If we want to be consistent with the likes of splitter, then they should be something more like lowerCaser and upperCaser (though caser isn't really word, and AFAIK, there is no noun for something which changes the
case of a letter).

How is that consistent? The original names are toLower/toUpper, not lowerCase/upperCase. So it should be something like toLowerer but that clearly doesn't work.

It's consistent with the naming scheme used by functions like splitter, joiner, or filter (though in filter's case, it's both a verb and a noun). The function is named after the noun that does the operation rather than the operation - e.g. the verb is split, but the one that does the splitting is the splitter.
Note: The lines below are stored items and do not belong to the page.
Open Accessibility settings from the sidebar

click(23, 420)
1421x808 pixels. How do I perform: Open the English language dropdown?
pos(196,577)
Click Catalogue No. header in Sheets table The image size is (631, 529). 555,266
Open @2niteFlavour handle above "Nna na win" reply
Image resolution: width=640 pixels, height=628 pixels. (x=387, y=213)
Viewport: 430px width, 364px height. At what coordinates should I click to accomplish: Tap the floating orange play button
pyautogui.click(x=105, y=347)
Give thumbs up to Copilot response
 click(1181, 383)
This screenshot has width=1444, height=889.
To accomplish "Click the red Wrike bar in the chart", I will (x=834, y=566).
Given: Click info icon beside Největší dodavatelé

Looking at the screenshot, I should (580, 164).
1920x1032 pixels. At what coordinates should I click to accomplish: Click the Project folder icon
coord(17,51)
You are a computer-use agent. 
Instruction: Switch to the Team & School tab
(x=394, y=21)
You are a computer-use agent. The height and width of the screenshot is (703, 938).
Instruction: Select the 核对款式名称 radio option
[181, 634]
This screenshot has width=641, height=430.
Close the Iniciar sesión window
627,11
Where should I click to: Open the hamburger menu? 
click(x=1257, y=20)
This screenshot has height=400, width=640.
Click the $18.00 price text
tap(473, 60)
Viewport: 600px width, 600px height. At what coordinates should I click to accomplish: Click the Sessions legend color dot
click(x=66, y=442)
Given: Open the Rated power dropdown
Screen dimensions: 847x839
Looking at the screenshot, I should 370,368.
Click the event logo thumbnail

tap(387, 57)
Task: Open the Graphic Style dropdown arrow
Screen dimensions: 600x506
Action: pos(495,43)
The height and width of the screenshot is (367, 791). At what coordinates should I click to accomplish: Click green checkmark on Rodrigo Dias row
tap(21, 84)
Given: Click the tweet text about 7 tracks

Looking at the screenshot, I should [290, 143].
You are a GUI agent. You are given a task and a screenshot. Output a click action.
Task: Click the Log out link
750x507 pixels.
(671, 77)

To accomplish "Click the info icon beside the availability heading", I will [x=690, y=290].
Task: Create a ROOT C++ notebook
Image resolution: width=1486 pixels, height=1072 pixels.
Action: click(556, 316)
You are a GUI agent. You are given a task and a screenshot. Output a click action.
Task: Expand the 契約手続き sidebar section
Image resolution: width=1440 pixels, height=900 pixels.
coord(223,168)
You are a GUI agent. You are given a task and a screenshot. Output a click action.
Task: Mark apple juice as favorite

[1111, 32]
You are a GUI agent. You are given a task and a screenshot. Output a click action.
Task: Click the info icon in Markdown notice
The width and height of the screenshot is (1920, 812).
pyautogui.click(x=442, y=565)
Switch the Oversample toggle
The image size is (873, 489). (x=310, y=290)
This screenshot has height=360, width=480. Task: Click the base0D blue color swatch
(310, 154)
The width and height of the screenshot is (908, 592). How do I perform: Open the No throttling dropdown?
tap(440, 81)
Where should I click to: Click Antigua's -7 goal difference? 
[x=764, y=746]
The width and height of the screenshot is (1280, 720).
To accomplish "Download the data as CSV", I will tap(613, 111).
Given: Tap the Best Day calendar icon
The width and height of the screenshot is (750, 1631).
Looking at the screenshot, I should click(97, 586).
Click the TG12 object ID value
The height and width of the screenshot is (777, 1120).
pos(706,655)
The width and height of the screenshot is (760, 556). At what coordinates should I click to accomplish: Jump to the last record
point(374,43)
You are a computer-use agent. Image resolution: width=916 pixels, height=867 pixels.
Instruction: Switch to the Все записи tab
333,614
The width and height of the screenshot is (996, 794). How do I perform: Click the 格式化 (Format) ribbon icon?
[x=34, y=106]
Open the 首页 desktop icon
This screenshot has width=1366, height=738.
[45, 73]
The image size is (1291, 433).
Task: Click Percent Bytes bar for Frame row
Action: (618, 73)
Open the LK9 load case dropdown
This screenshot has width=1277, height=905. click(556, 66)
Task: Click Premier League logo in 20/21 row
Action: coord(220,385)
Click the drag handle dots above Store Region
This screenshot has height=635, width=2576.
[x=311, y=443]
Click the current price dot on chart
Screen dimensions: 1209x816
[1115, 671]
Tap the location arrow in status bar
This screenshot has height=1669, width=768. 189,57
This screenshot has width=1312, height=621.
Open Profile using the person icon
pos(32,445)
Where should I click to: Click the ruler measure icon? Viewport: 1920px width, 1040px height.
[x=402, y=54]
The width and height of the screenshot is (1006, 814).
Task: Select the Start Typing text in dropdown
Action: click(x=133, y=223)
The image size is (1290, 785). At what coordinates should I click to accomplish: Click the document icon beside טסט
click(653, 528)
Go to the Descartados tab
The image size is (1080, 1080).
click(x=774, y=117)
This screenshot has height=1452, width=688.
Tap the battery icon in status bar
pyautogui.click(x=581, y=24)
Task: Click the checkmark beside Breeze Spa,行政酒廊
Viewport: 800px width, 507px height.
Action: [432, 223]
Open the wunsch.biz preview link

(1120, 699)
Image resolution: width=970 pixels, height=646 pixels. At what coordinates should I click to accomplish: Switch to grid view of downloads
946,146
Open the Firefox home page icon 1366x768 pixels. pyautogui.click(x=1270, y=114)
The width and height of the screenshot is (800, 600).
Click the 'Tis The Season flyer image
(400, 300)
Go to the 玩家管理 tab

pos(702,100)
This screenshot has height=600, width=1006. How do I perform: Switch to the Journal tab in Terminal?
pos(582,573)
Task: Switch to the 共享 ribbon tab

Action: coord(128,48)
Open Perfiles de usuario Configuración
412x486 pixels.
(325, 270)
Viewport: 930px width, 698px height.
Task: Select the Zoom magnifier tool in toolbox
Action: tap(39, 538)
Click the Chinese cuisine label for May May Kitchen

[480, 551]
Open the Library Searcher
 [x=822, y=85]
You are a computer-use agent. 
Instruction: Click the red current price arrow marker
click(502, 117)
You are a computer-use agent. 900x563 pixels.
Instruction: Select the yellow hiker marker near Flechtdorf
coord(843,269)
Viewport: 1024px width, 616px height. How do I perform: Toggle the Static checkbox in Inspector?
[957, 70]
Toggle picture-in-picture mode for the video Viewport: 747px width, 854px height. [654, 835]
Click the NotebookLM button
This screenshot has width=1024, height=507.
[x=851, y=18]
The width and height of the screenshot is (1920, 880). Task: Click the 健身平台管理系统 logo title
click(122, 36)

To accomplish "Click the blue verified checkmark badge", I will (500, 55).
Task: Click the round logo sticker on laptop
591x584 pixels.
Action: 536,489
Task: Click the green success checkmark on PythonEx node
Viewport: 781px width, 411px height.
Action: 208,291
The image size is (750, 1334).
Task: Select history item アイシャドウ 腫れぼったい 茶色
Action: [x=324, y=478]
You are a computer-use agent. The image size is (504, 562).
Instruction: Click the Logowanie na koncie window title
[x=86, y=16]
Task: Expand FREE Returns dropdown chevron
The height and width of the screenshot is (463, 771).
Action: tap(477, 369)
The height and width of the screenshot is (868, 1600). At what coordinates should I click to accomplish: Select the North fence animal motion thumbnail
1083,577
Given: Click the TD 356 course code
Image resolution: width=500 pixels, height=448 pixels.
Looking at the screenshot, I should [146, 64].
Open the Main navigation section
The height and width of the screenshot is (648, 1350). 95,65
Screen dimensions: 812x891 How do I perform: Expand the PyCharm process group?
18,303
So, in the case of toLower and toUpper, what you're manipulating is the case, so following that naming scheme, a lower caser would be what did the to lower case operation, and an upper caser would be what did the to upper case operation. Now, that's ugly since caser isn't a real word (there really isn't a noun for something which changes a letter to uppercase or lowercase), but it's following the same scheme as splitter. Conversely, we could go with lowerer and upperer, though those are pretty ugly and nonsensical too, but having to in the name doesn't follow the convention that we use with functions like splitter or joiner, so toLowerer like you suggest wouldn't fit.

All in all, because there is no noun or object which changes the case of letters (it's really just an operation), following the naming scheme of functions like splitter is bound to be ugly. But it _is_ making them consistent with what we've done with the names of existing functions when we've made lazy versions of them (e.g. split -> splitter, and join -> joiner).